Amon Gordon (born October 13, 1981) is a former American football defensive end of the National Football League. He was drafted by the Cleveland Browns in the fourth round of the 2004 NFL Draft. He played college football at Stanford.

Gordon has also been a member of the Denver Broncos, Baltimore Ravens, Tennessee Titans, Philadelphia Eagles, New England Patriots, and Seattle Seahawks.

Early years
Gordon attended Oak Harbor High School in Washington state where he was the only Freshman on the varsity football and basketball teams.  After his freshman year, Gordon transferred to Mariner High School, in Everett, Washington and played football there as a sophomore and junior. As a senior, he transferred to Mira Mesa Senior High School in San Diego California, where he played running back and defense. He was named first-team all-state and league offensive MVP.

College career
Gordon played college football at Stanford where he redshirted in his freshman season in 2000. As a redshirt freshman in 2001, Gordon played defensive end and inside linebacker. In 2002, as a starter, Gordon had four sacks and two fumble recoveries. Gordon moved to defensive tackle for his final season in 2003, and finished his college career with 35 games (18 starts), 71 tackles, and seven sacks.

Professional career

Cleveland Browns
Gordon was selected by the Cleveland Browns in the 4th round (161st overall) in the 2004 NFL Draft. In his rookie season, he played in six games and posted ten tackles. His second season with the Browns was ended by a knee injury that ruled him out for the entire year.

Denver Broncos
Gordon was signed by the Denver Broncos to their practice squad on March 22, 2006, after being waived by the Browns. He played in all four preseason games before being waived on September 2, 2006. He was re-signed to the team's practice squad the next day, where he spent the entire season. Gordon made the Broncos' 53-man roster in 2007, and played in four games, recording 13 tackles, before being waived on November 6, 2007.

Baltimore Ravens
Gordon was signed to the practice squad of the Baltimore Ravens on November 21, 2007. He was promoted to the Ravens' 53-man roster on December 9 and played in one of the Ravens' final four games, recording three tackles. He was not tendered as a restricted free agent following the season but was re-signed in March 2008 and released on August 29, 2008.

Tennessee Titans
Gordon was signed to the Titans practice squad on November 5, 2008. He was activated from the practice squad on December 20, 2008. Gordon recorded six tackles in the final two games for the Titans. He was waived on January 6, 2009 during the playoffs.

Philadelphia Eagles
On January 21, 2009, Gordon was signed to a future deal by the Philadelphia Eagles. He was placed on injured reserve on June 11 with a torn Achilles tendon and was released with an injury settlement on August 11.

New England Patriots
Gordon signed with the New England Patriots on April 21, 2010. On June 10, 2010, the Patriots released Gordon.

Seattle Seahawks
Gordan signed with the Seattle Seahawks on August 18, 2010. He was released on September 4, 2010.

Second stint with Titans
The Titans re-signed Gordon on October 5, 2010. He was released again on November 9, 2010.

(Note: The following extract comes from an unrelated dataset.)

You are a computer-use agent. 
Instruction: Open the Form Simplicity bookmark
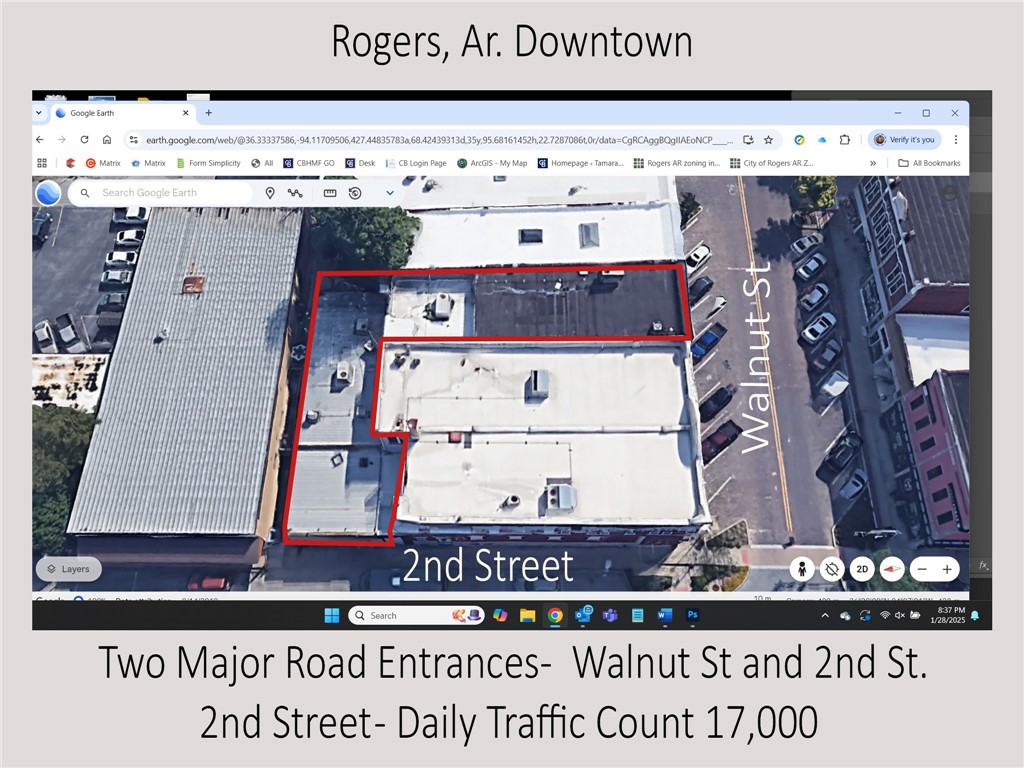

Second stint with Seahawks
The Seahawks re-signed Gordon on November 23, 2010.

Kansas City Chiefs
After his contract with Seattle expired, Gordon signed with the Kansas City Chiefs on August 6, 2011. Gordon had his first sack as a Chief, during the Chiefs/Patriots game. The Chiefs would go on to lose that game 3-34. The next week, Gordon had his second sack against the Steelers. The Chiefs would lose the game 13-9. Gordon finished the season with two sacks and 23 tackles.
In 2012, Amon Gordon was released in the last rounds of roster cuts with the Chiefs.

Personal life
He resides in San Diego, California with his wife, Roxanne, his daughter Jasmyn, and his son.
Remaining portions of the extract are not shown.